Implementing novel training programs also requires careful planning. The description of the necessary efforts for the dissemination of a successful training program to a different setting from Barsuk spotlights the importance of an implementation strategy [72]. Identifying and securing the support of key players is vital in this process. If successful implementation is achieved, the trickle-down effect also from the same intervention holds the promise of an additional trade-off effect from the intervention [99].

Future research directions

The evidence from the three included studies demonstrating return on investment seems to indicate a substantial economic gain from especially ML and to a lesser extent CBE. Future studies should aim to replicate these results as well as those in levels 1–5 in different settings and define control groups vigorously in order to establish generalizability. Furthermore, comparing different training interventions could generate additional knowledge of the most effective way of conducting CBE training.

Increasing residents’ contribution to clinical service could further add to the return on investment evaluation. Training in a more systematic way could enable earlier independent procedural performance while at the same time enhancing the quality and safety of the procedural performance. Thus, the gain from the intervention may be even greater than by decreased complications alone, providing further argument to medical educators looking for change.

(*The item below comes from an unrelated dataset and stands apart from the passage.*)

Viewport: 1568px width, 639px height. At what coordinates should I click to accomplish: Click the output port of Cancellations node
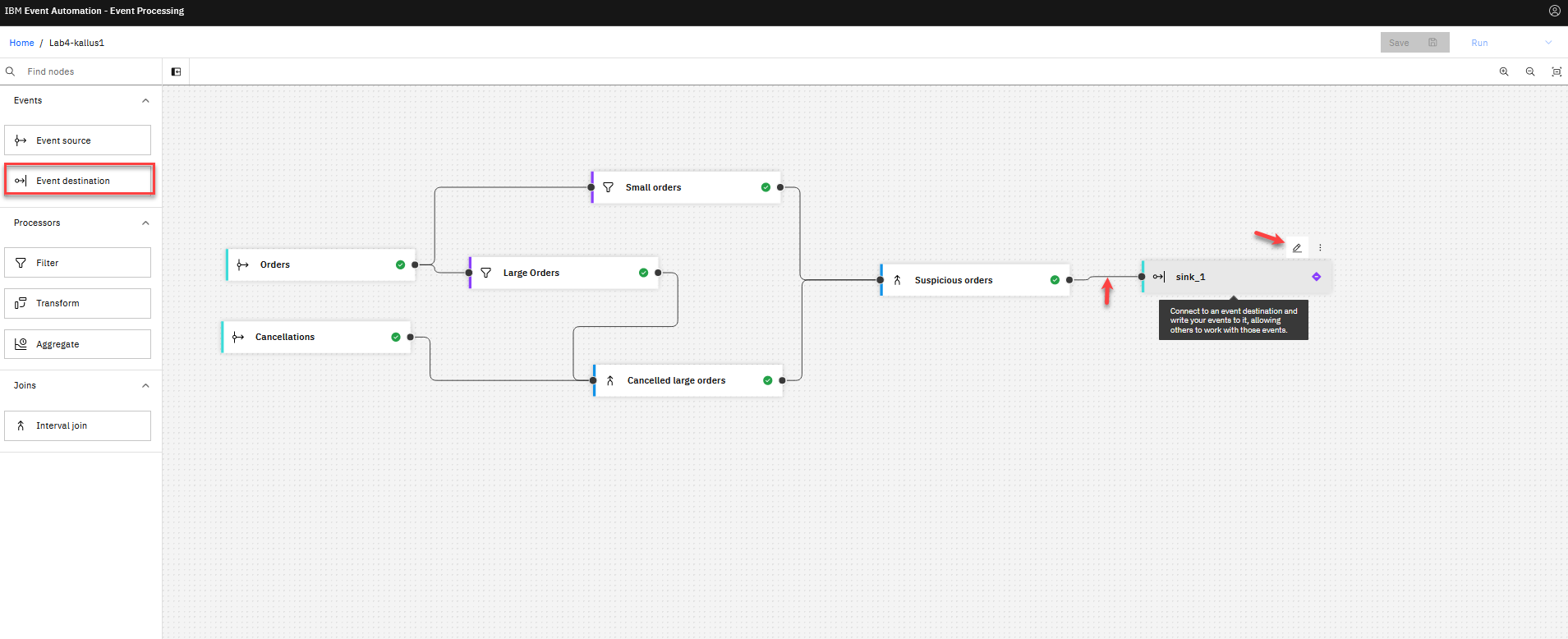click(411, 337)
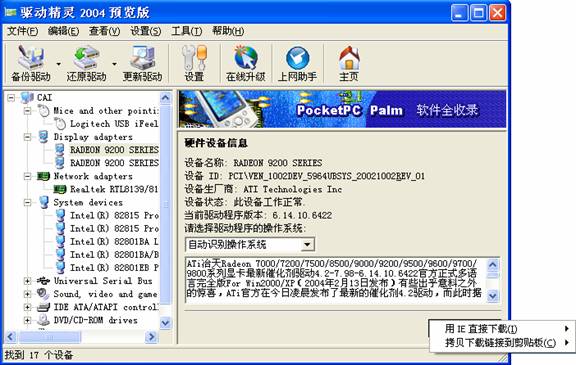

Retention studies should aid in establishing an optimal interval for remedial training in order to maintain the originally learned skills. This could be achieved by sequential testing of residents at intervals after their initial training, determining when the skills decay results in subpar performance of the procedure. This time point would be variable, influenced by the procedure’s complexity, performance frequency and the severity of the consequences from subpar performance. Potentially lifesaving, complex and seldom-performed procedures would thus warrant shorter interval for remedial training to ensure the expected standard.

Conclusion

It is a continuous challenge for educators and administrators to accommodate economical demands to train the best possible doctors within an acceptable time frame and at an acceptable cost. ML seems to satisfy both factors at the basic graduate anesthesia education level. High mastery level increases the competence level expected of the competent junior doctor while keeping in line with the outcome-focused CBE.

In conclusion, medical researchers evaluating the effects of CBE and ML in basic anesthesiology training should focus on both return on investment and patient-related outcomes in order to justify the enhanced supervision involved and cost of training. The evidence gained from future rigorous, controlled, stepwise educational evaluation studies would be a pivotal argument in favor of CBE and ML in the ongoing economic prioritization debate.